Demonstrated benefits are those that have been observed and are verifiable. Potential benefits are those logically expected with moderate to high confidence.
Use of oxysterols to prevent Cerebral Palsy (CP).
Demonstrated (in animal models).
Novel TT-20 based formulation. Demonstrated.
Change practice in ICUs caring for infants with White Matter Injury. Potential.
Prevention of CP will increase life expectancy for infants with WMI, improve quality of life of patients, and reduce caregiver burden. Potential.
Prevention of CP. Potential.
Worldwide license for use of oxysterols for repair of myelin. Demonstrated.
Launch of a startup (Tellus Therapeutics) to develop TT-20. Demonstrated.
Two patents filed for use of oxysterols for myelin repair and treatment of inflammation-related diseases. Demonstrated.
Reduced lifetime costs associated with CP, resulting in lower societal and financial cost of illness. Potential.
This research has clinical, community, and economic implications. The framework for these implications was derived from the Translational Science Benefits Model created by the Institute of Clinical & Translational Sciences at Washington University in St. Louis.
Dr. Benner and his team are developing an intravenous formulation of a drug to treat WMI in preterm infants, to preclude CP.

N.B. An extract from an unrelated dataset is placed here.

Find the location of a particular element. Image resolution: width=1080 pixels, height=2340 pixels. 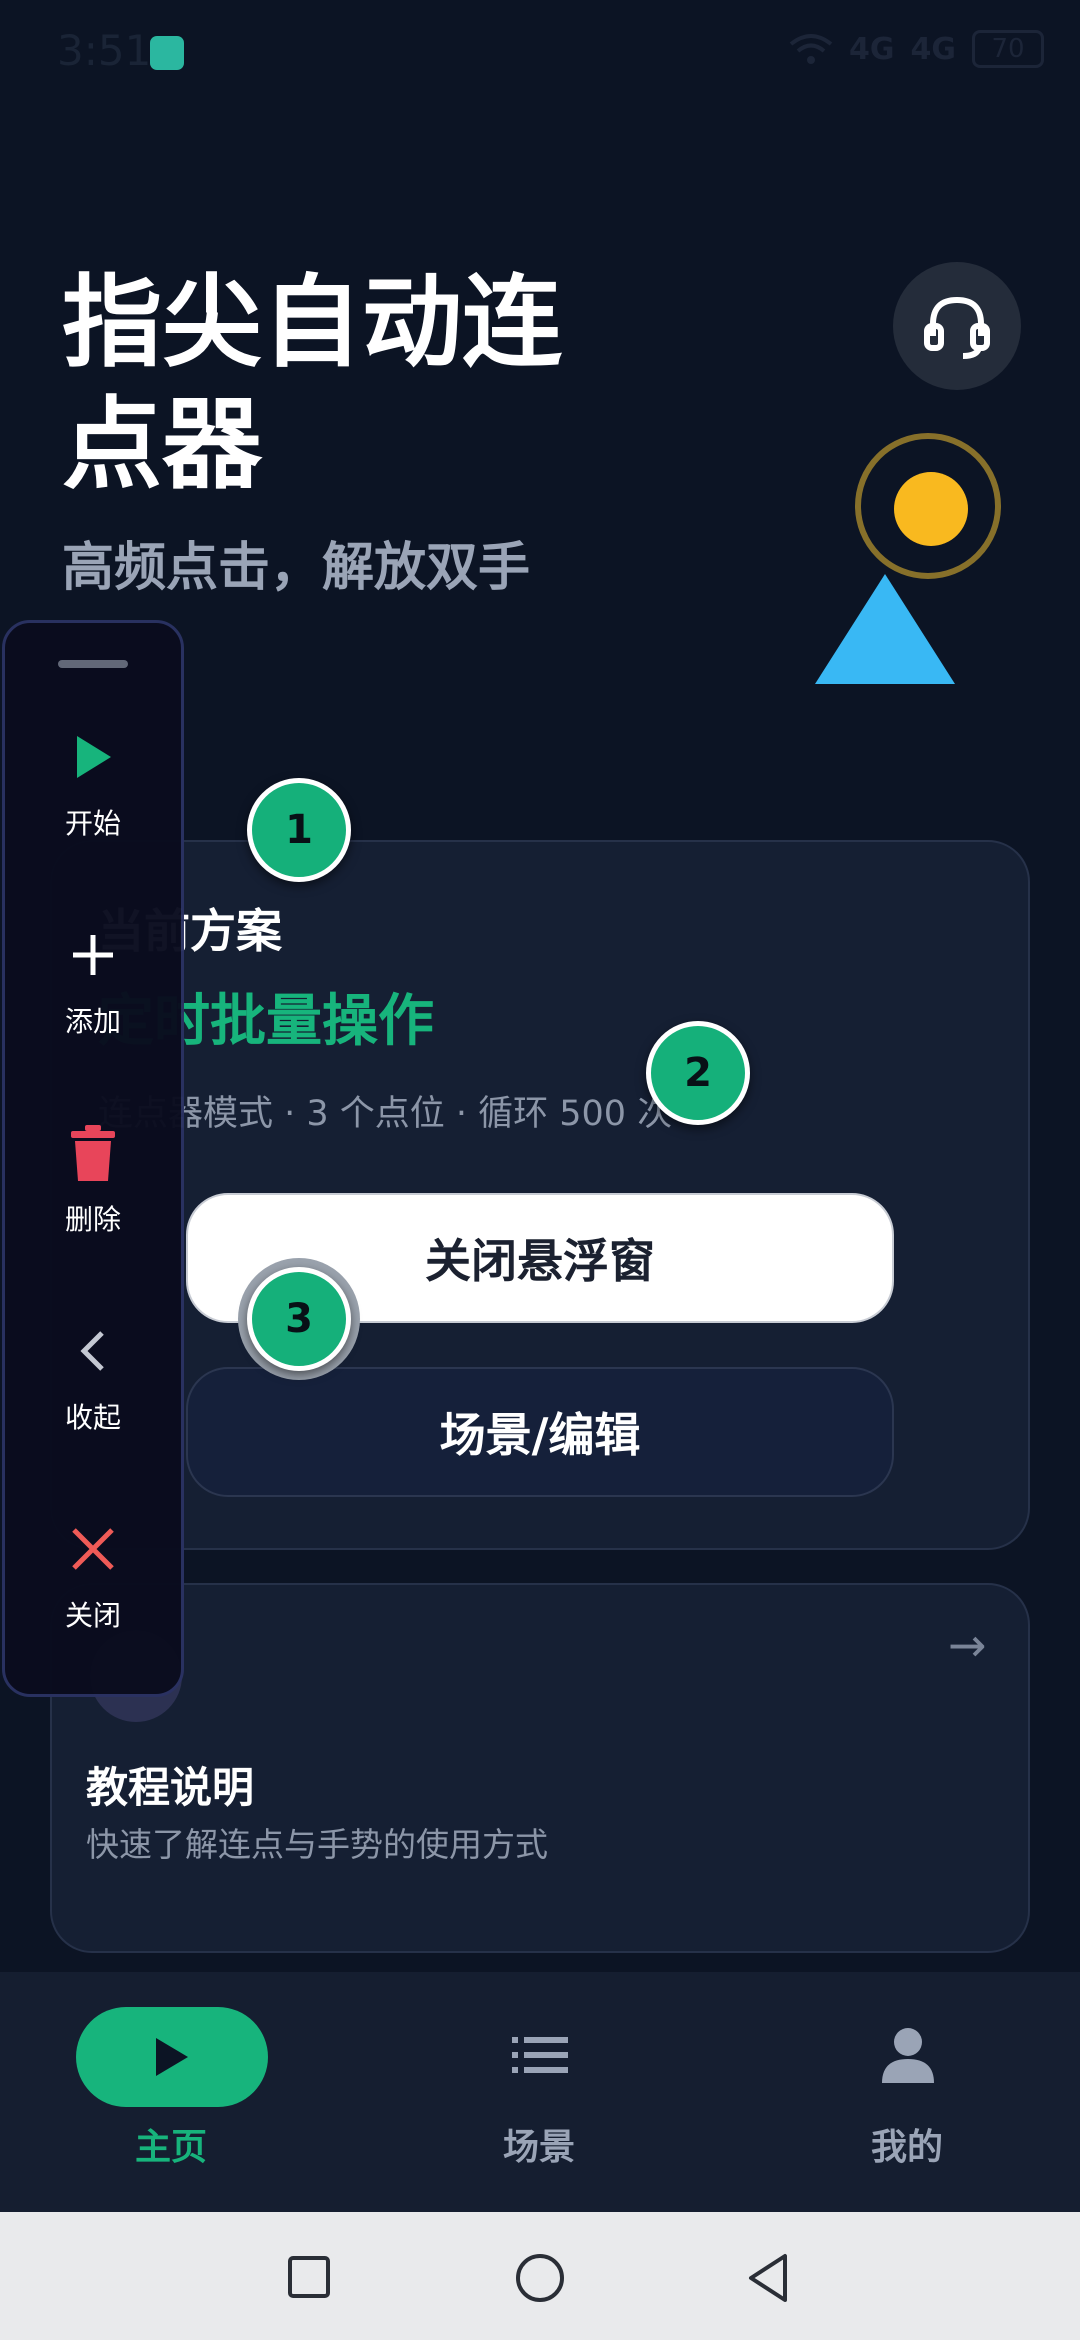

recent-apps-button is located at coordinates (309, 2279).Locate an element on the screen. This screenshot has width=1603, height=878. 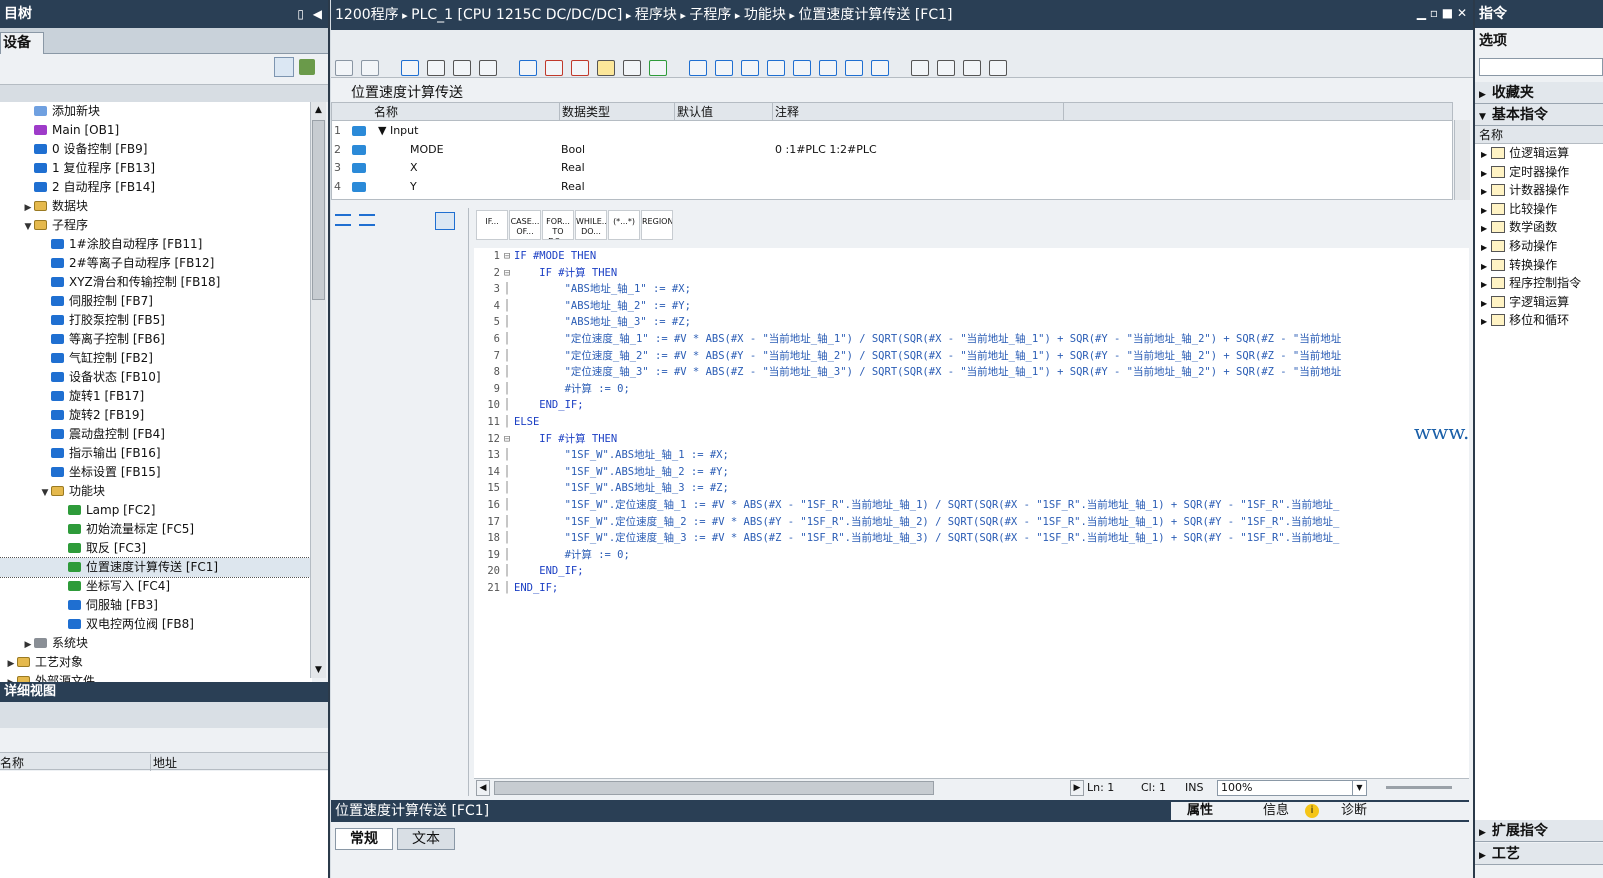
code-line: 12 ⊟ IF #计算 THEN is located at coordinates (546, 440).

Currently, there is no treatment for WMI in preterm infants, and no treatment or prevention for CP. As of April 2020, pilot data have been collected in rodent models, and early IND-enabling studies are on-track with the aim of submitting a pre-IND meeting request to the FDA in Q3 2021.
The team plans to file an IND and initiate a phase 1b clinical trial as early as Q4 2022 to obtain initial safety data and determine optimal drug dosing for this population. The end result will be an intravenous formulation for preterm infants that is a first-in-class remyelination treatment able to prevent CP and reduce lifetime costs.

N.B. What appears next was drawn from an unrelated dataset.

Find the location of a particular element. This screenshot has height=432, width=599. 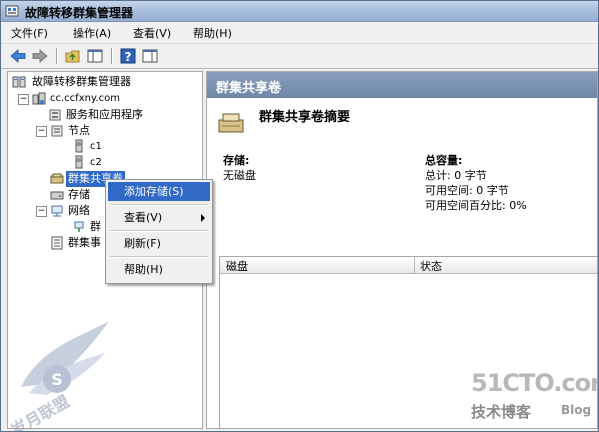

help-icon: ? is located at coordinates (128, 56).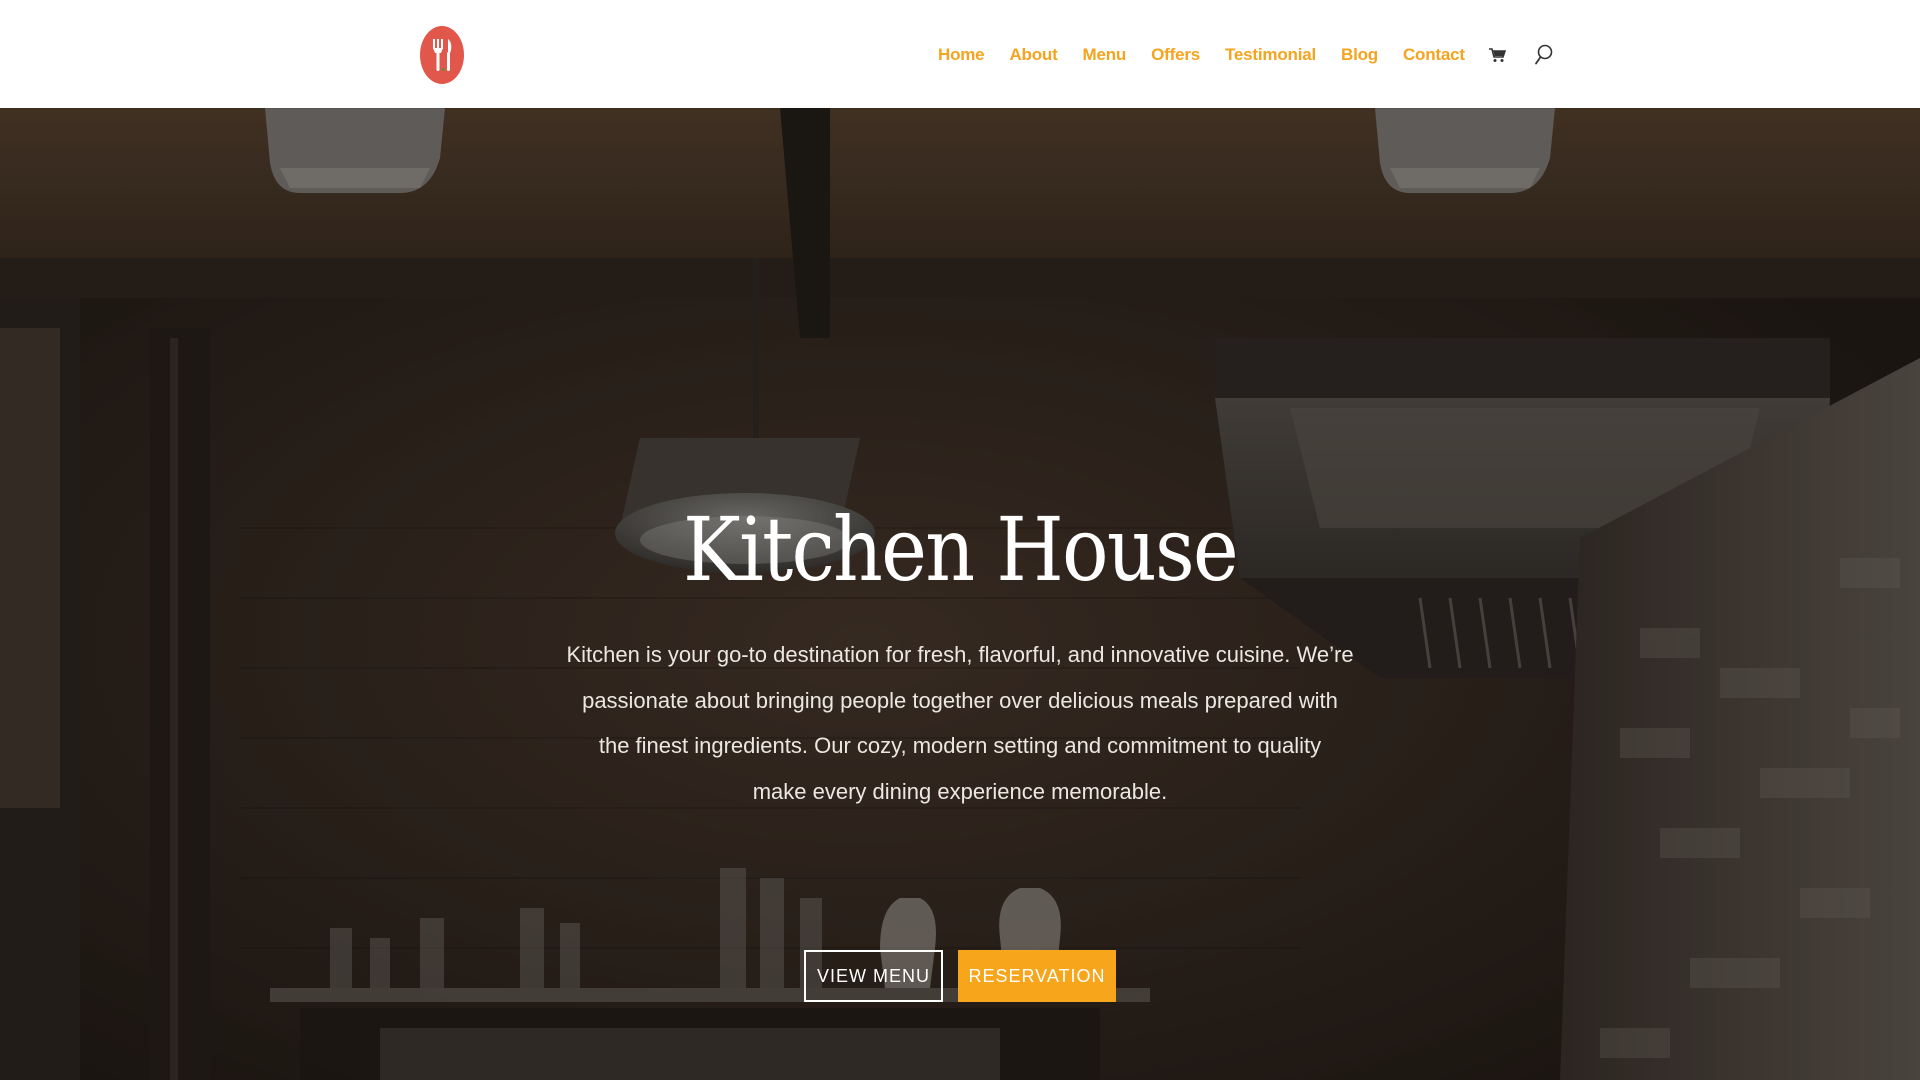 This screenshot has width=1920, height=1080. What do you see at coordinates (960, 550) in the screenshot?
I see `hero-title: Kitchen House` at bounding box center [960, 550].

One of the benefits of this technology is the potential for preventing CP, which will greatly improve the quality of life for patients and those around them, while significantly reducing lifetime care costs and the associated caregivers’ burden.
Prevention of CP or the reduction of severity will be a lifelong benefit for affected infants and their communities.
Shorter-term economic benefits include license agreements and patents to protect the intellectual property of the use of TT-20. A startup company, Tellus Therapeutics Inc., was
established in October 2018 and is leading the efforts to translate the technology for clinical
use in the pediatric population.
Longer-term economic benefits include cost savings and effectiveness, including the
potential to avoid the approximately $1.5 million U.S. lifetime costs for caring for one child with CP, decreasing caregiver burden, and improving quality of life of patients.
This technology doesn’t just have the capacity to lower healthcare costs, however: this technology is designed to save lives and improve the quality of life of patients.